Die Neuausrichtung der NDB wird eine herkulische Aufgabe sein. Die Auszahlung von Krediten sowie die Umsetzung von Projekten waren „langsam“. Der US-Dollar „ist die Rechnungseinheit für die Bank“ – was an sich kontraproduktiv ist. Die NDB ist weit davon entfernt, eine globale Bank zu sein: Bisher haben sich nur drei Länder angeschlossen. Die derzeitige NDB-Präsidentin Dilma Rousseff hat nur noch zwei Jahre Zeit, um sie umzudrehen.
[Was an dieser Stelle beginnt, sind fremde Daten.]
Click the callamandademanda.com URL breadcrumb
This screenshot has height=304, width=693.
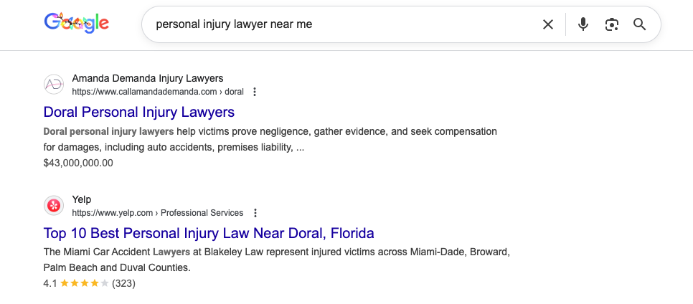(x=158, y=92)
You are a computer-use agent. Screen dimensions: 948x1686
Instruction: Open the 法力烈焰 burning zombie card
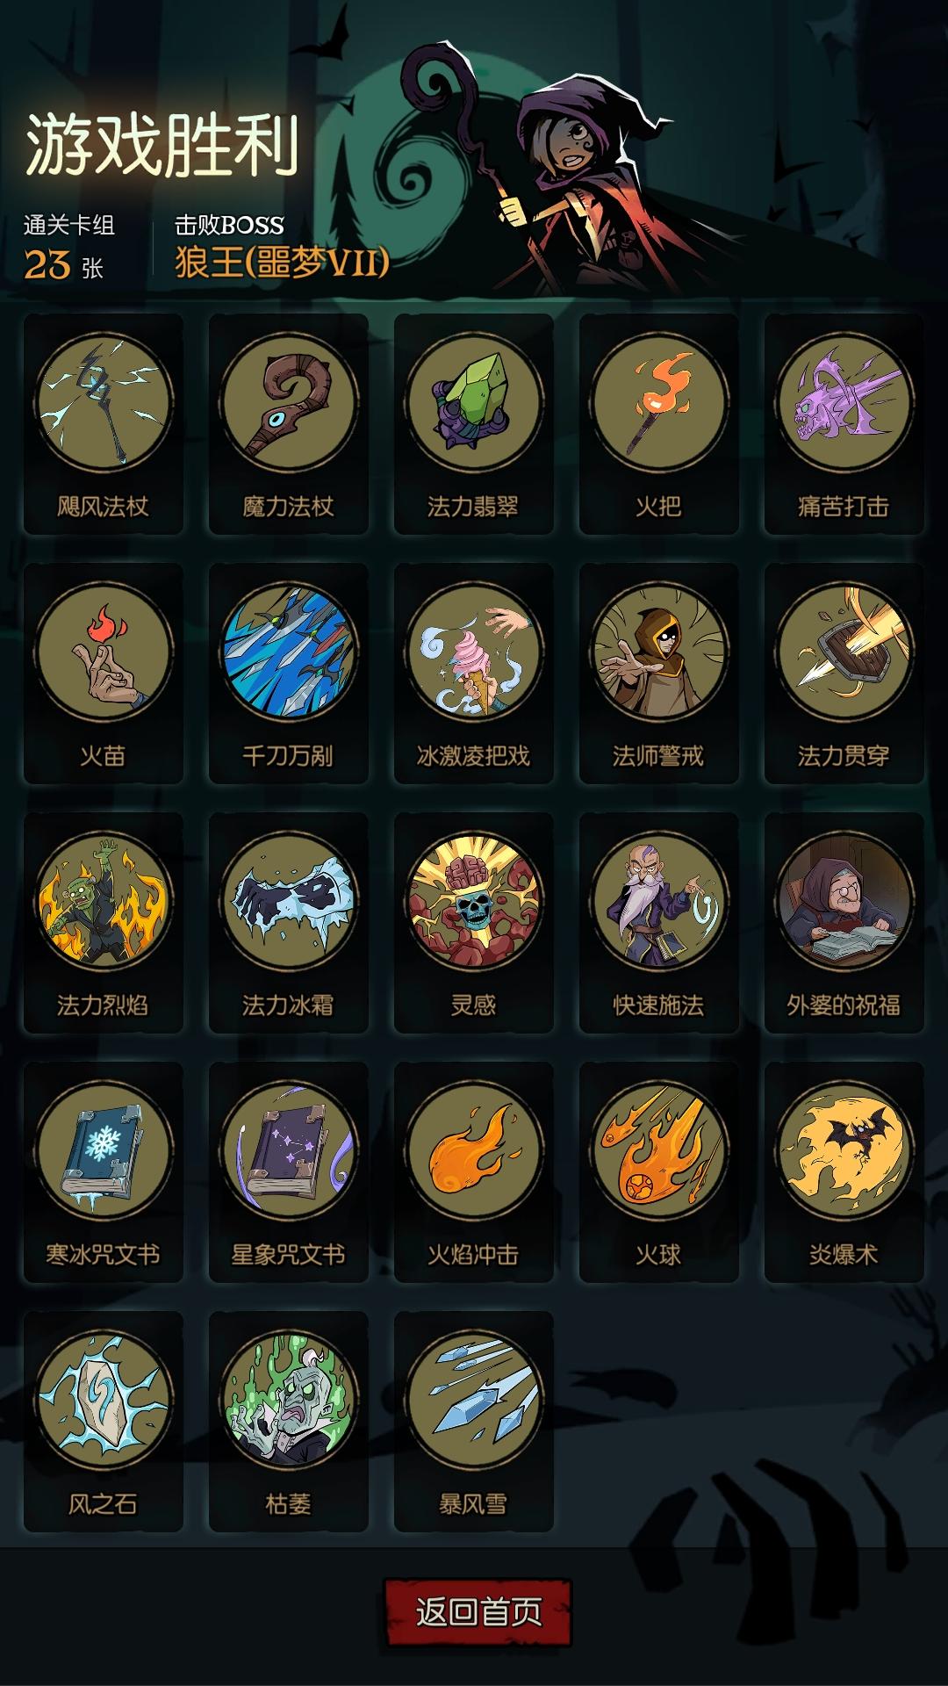point(104,923)
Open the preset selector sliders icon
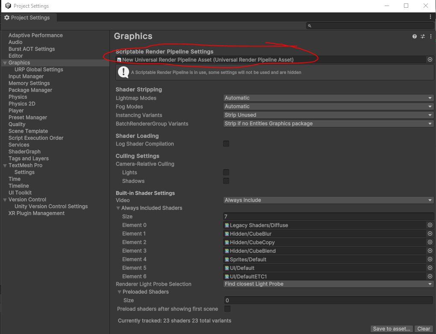The height and width of the screenshot is (334, 436). pos(422,36)
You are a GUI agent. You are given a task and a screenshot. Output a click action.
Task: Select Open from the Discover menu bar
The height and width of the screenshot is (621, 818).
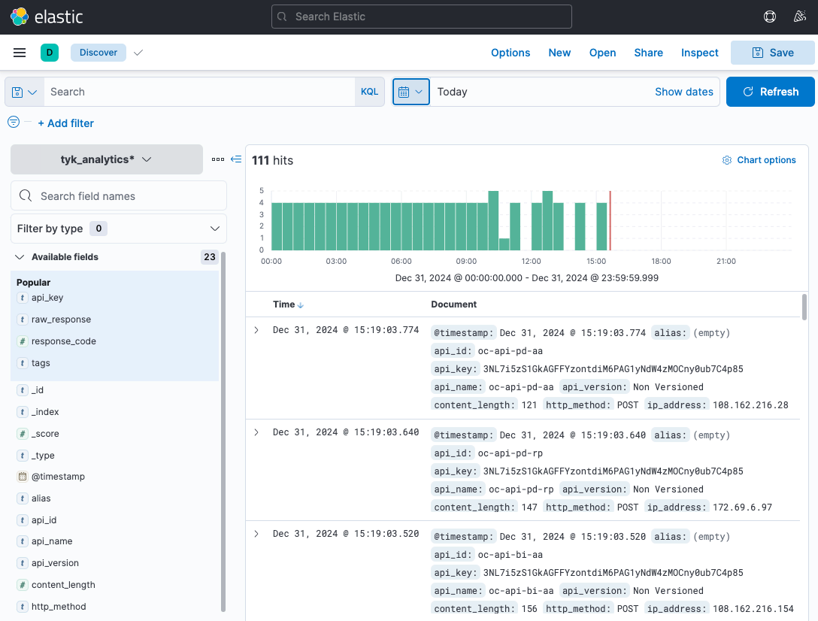coord(602,53)
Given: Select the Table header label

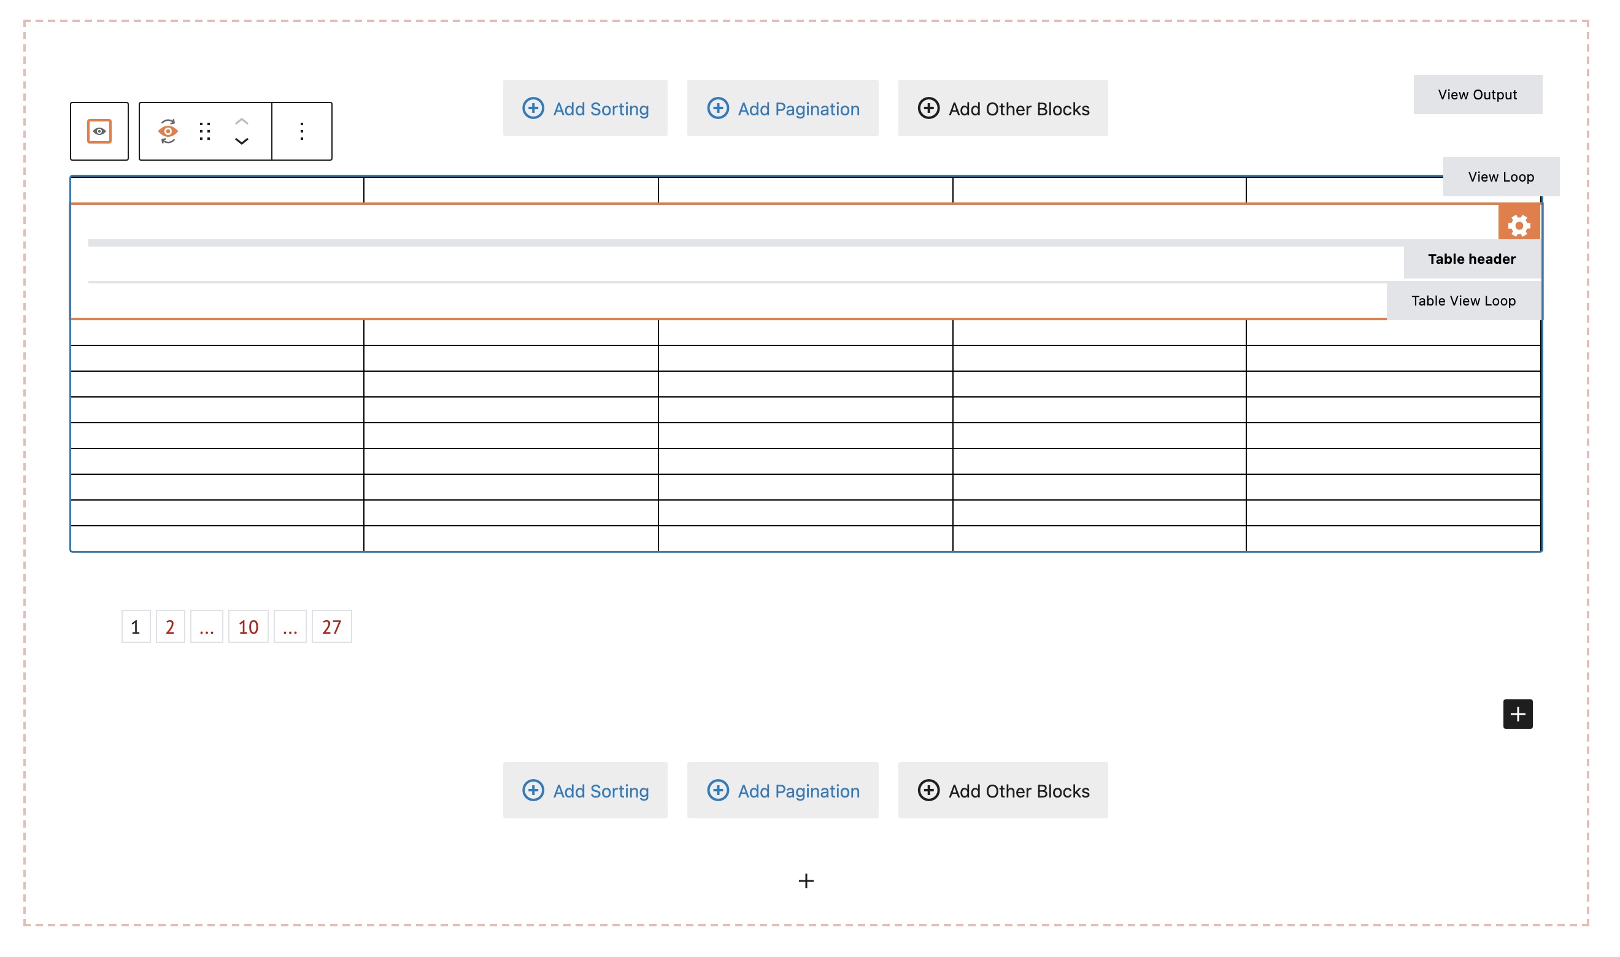Looking at the screenshot, I should click(x=1472, y=259).
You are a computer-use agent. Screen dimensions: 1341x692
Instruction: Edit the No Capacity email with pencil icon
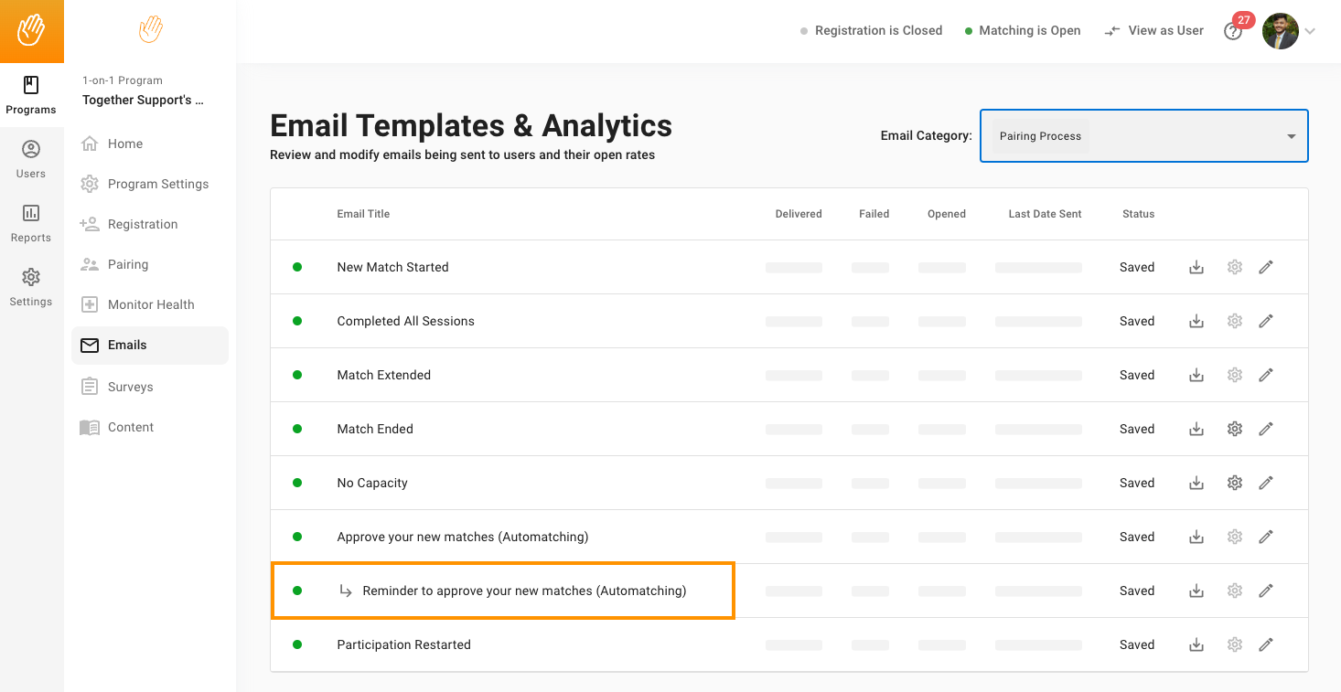1266,483
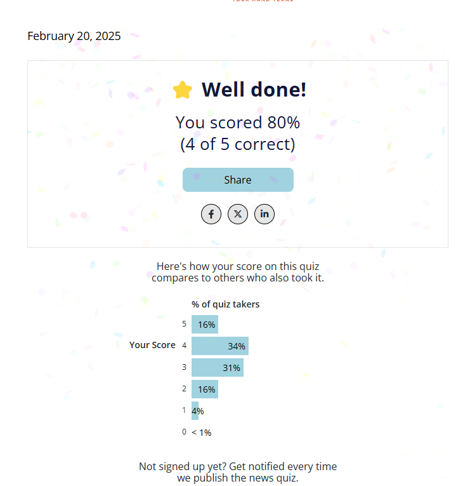Click 'Not signed up yet?' signup text
The width and height of the screenshot is (470, 486).
click(x=238, y=472)
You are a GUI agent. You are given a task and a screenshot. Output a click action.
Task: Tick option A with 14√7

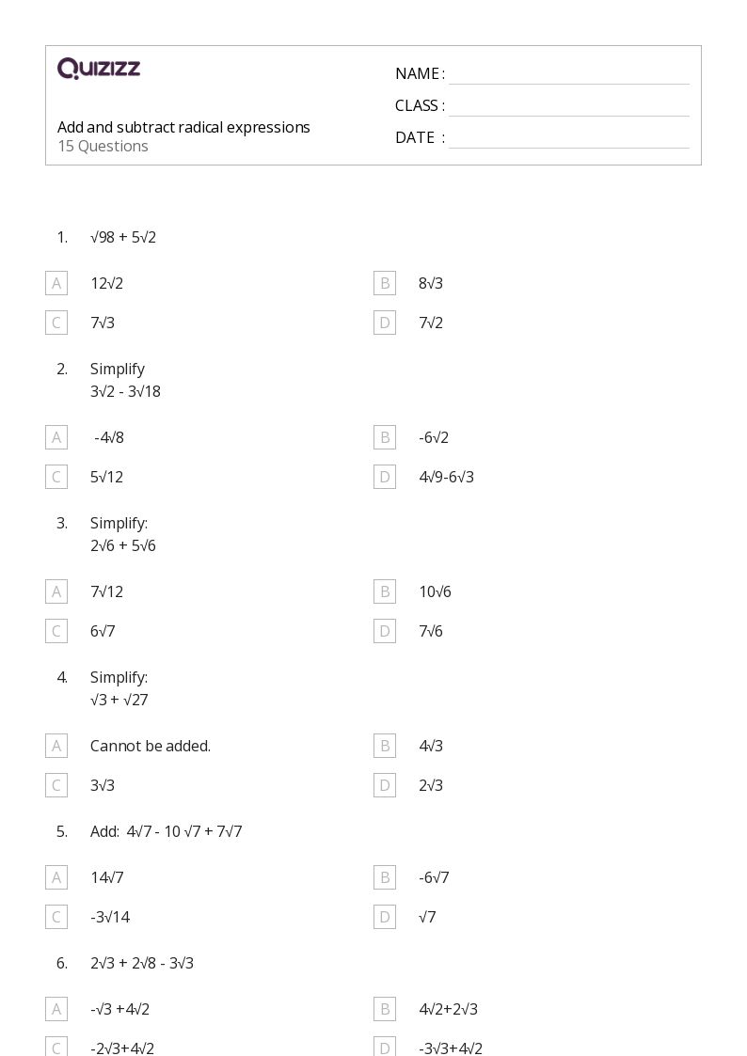[56, 877]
Batista bemerkte, wie die Idee einer Gemeinschaftswährung zuerst aus Russland kam und sofort von Lula umarmt wurde, als er in den 2000er-Jahren Präsident von Brasilien war. Das R5-Konzept – die Währungen aller derzeitigen fünf BRICS-Mitglieder beginnen mit einem „R“ – könnte Bestand haben; aber jetzt muss das auf R11 erweitert werden.

Der erste wesentliche Schritt nach der Neuausrichtung der NDB sollte eine Währung von einer Ausgabebank sein, die durch von Mitgliedsländern garantierte Anleihen unterstützt wird, frei konvertierbar, mit Währungsswaps, die in R5 denominiert sind.

Eine vielversprechende Aussicht ist, dass Russland ab 2025 den nächsten Bankpräsidenten ernennen wird. Der Weg nach vorn hängt also wesentlich von Russland und Brasilien ab, betonte Batista. Beim BRICS 11-Gipfel in Kasan im Südwesten Russlands im nächsten Jahr „sollte eine Schlüsselentscheidung getroffen werden“. Und während der brasilianischen BRICS-Präsidentschaft im Jahr 2025 „sollten die ersten praktischen Schritte angekündigt werden“.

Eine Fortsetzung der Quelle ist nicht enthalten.